Working data:
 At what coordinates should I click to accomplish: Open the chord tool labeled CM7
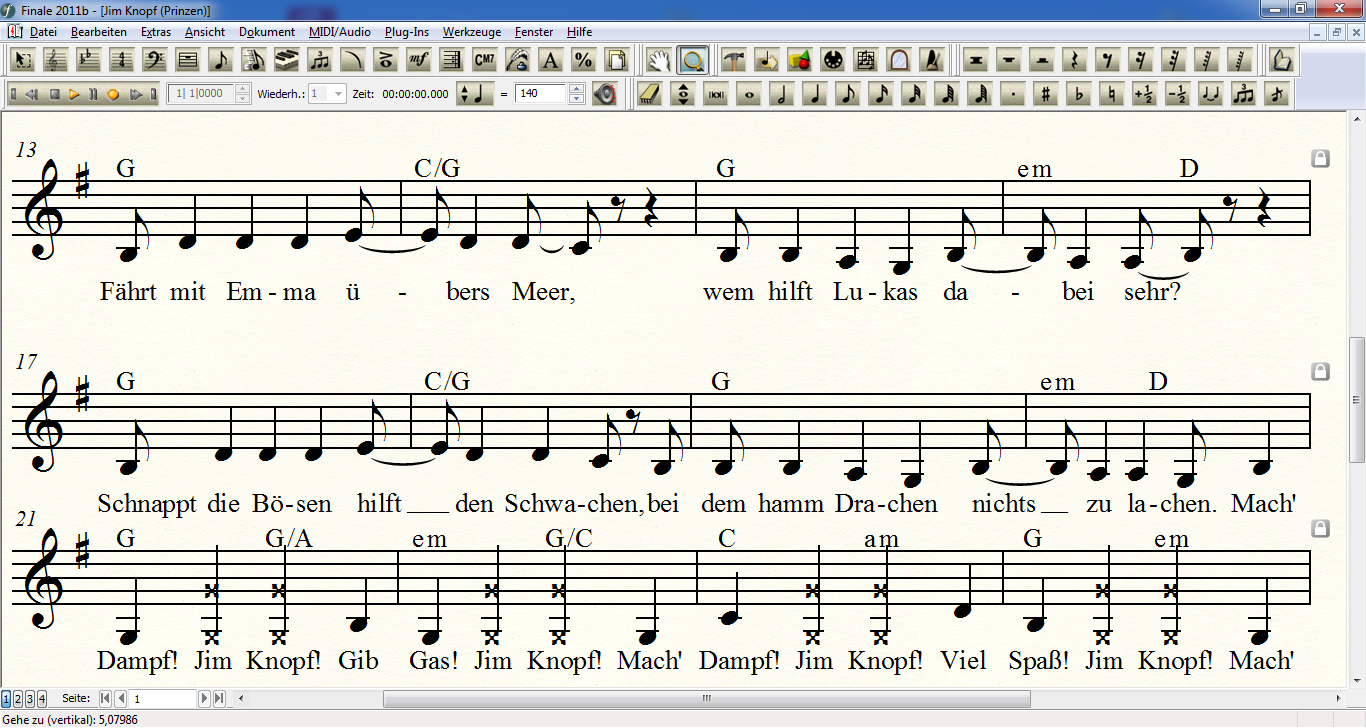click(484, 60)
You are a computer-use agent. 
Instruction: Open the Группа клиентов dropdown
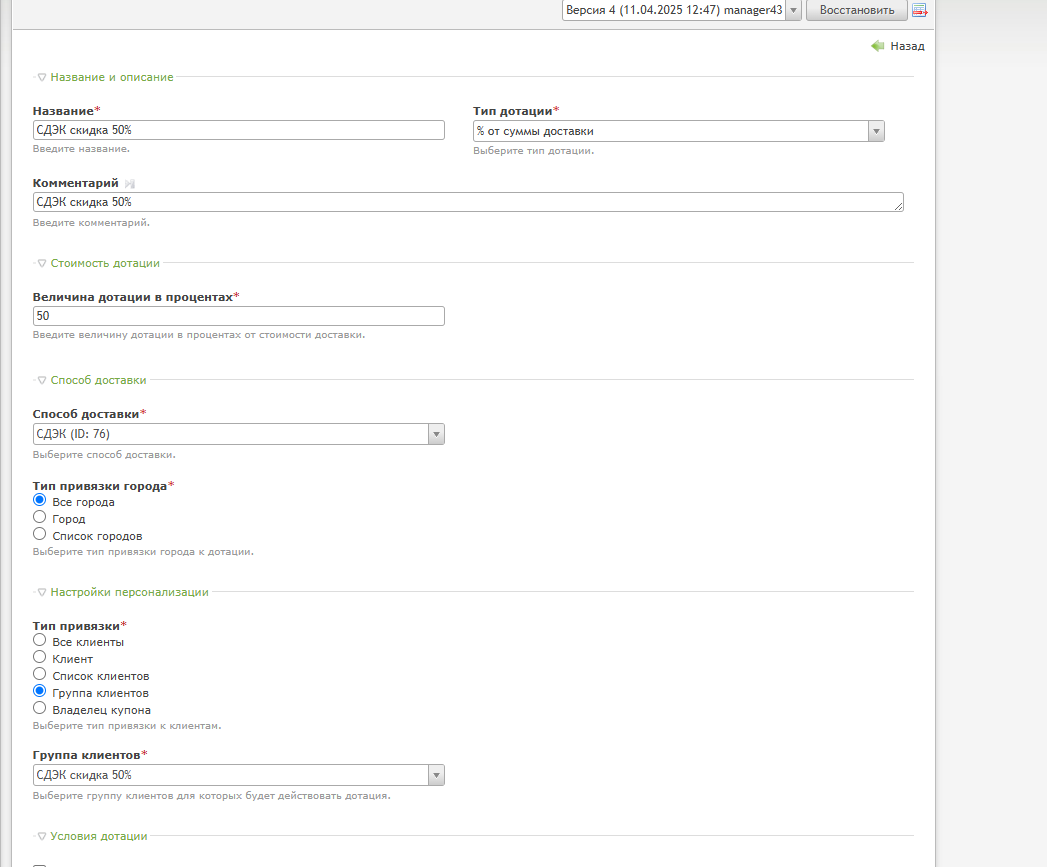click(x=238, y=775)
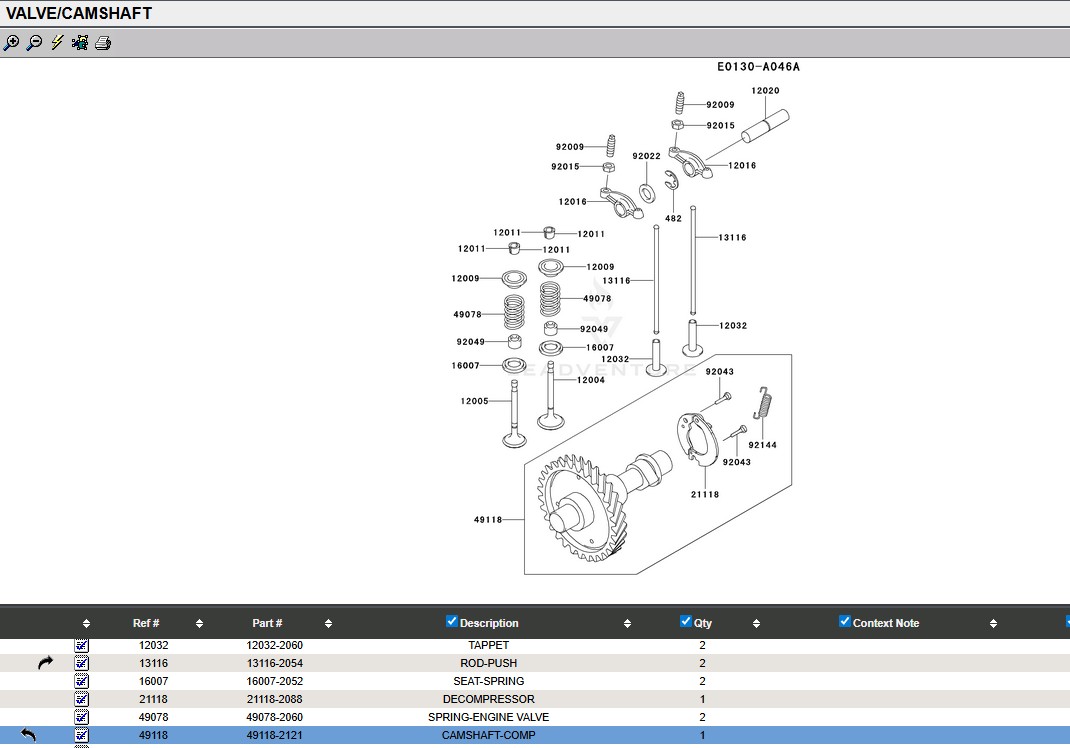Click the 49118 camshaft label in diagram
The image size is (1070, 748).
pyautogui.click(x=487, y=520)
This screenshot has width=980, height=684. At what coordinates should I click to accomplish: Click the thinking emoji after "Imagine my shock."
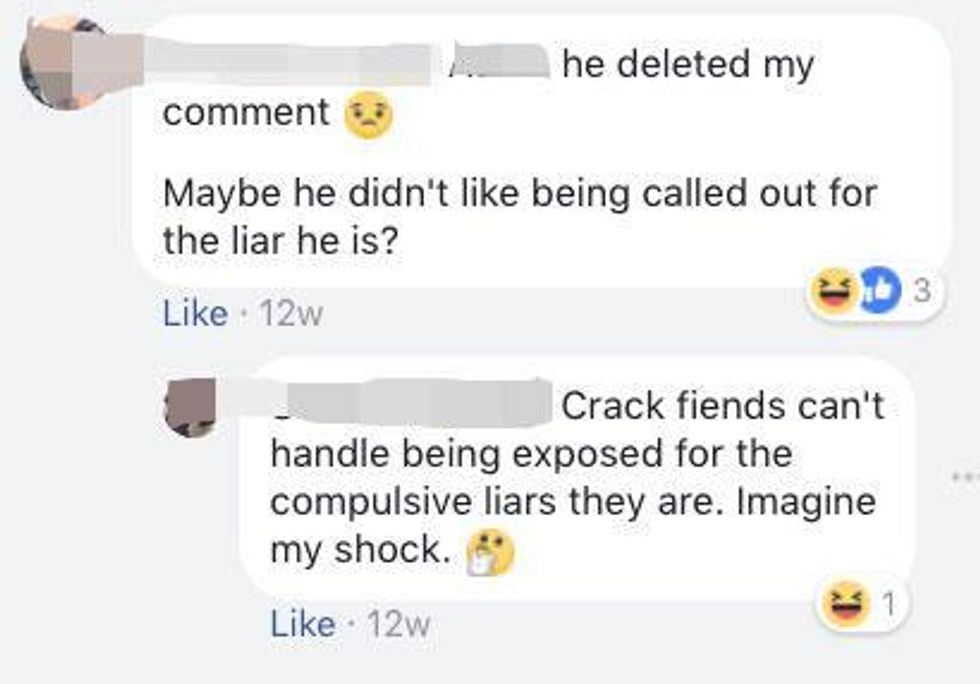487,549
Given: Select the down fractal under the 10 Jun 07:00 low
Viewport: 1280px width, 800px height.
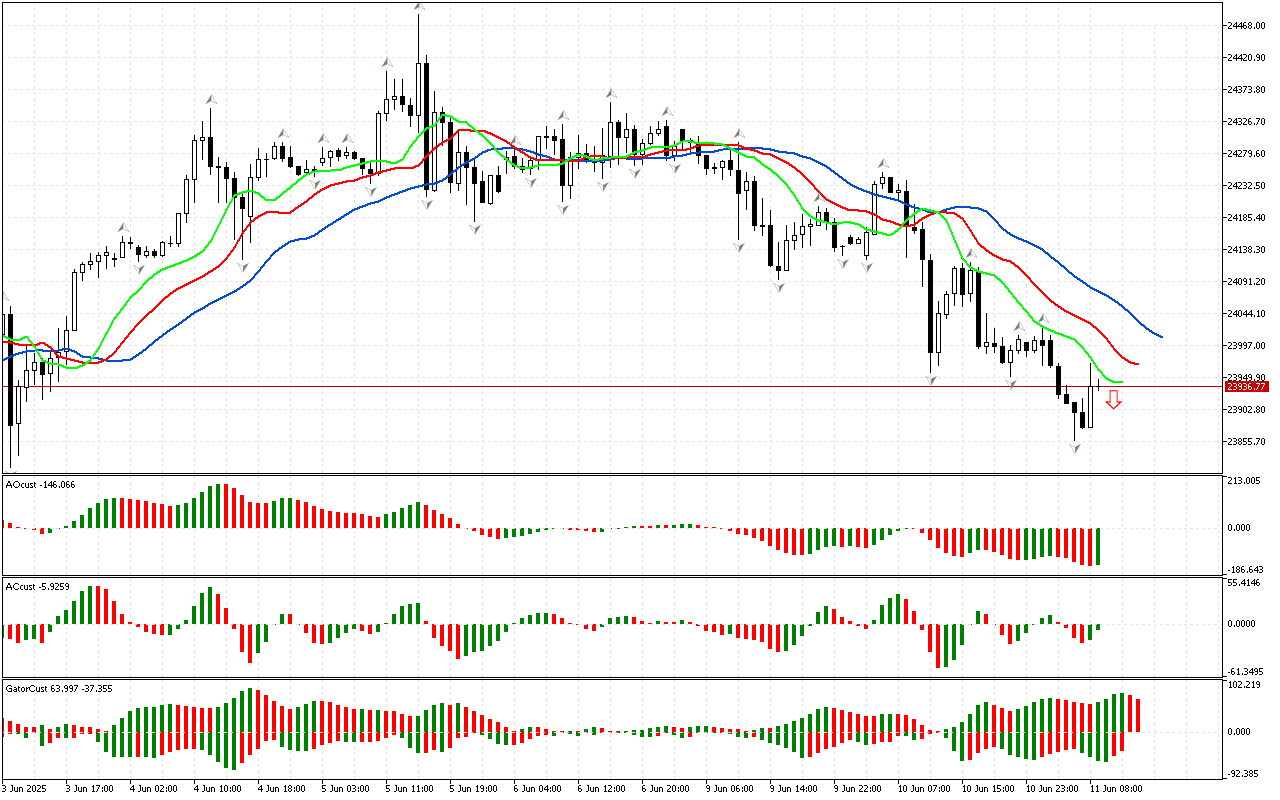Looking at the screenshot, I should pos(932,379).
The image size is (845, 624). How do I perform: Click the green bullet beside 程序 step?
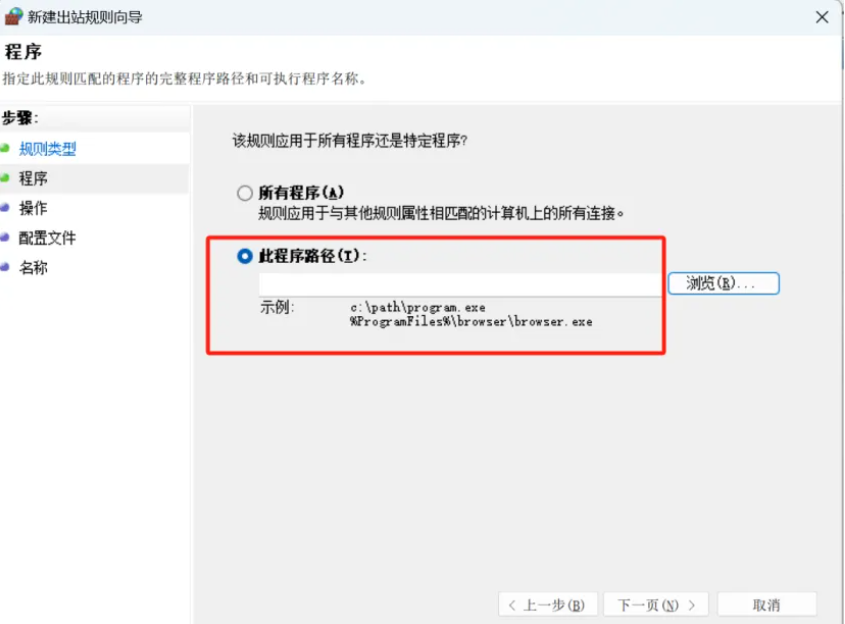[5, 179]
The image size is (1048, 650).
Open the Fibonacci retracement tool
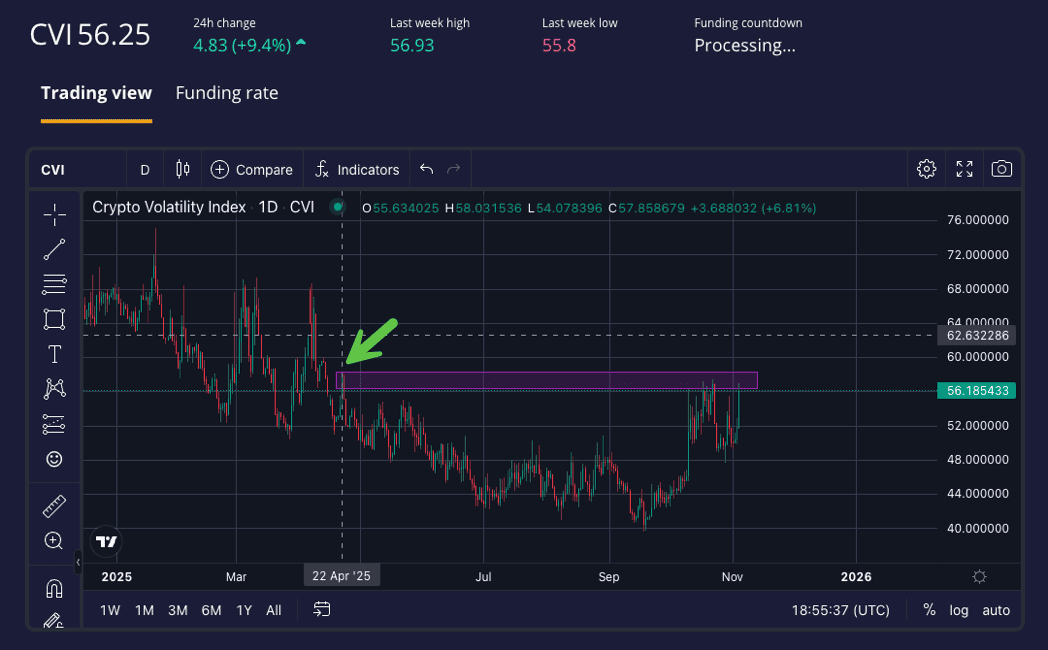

Aim:
Please reproduce every item above word for word, leaving out the pictures.

Solution:
 At what coordinates should I click to accomplish: Open the chord tool labeled CM7
click(484, 60)
You are a computer-use agent. 
Instruction: Open the Группа клиентов dropdown
click(x=238, y=775)
Click the 49118 camshaft label in diagram
The image size is (1070, 748).
pyautogui.click(x=487, y=520)
This screenshot has width=980, height=684. At what coordinates should I click to accomplish: Click the thinking emoji after "Imagine my shock."
487,549
Given: Select the down fractal under the 10 Jun 07:00 low
Viewport: 1280px width, 800px height.
Looking at the screenshot, I should pos(932,379).
The image size is (845, 624). How do I perform: Click the green bullet beside 程序 step?
[5, 179]
The image size is (1048, 650).
Open the Fibonacci retracement tool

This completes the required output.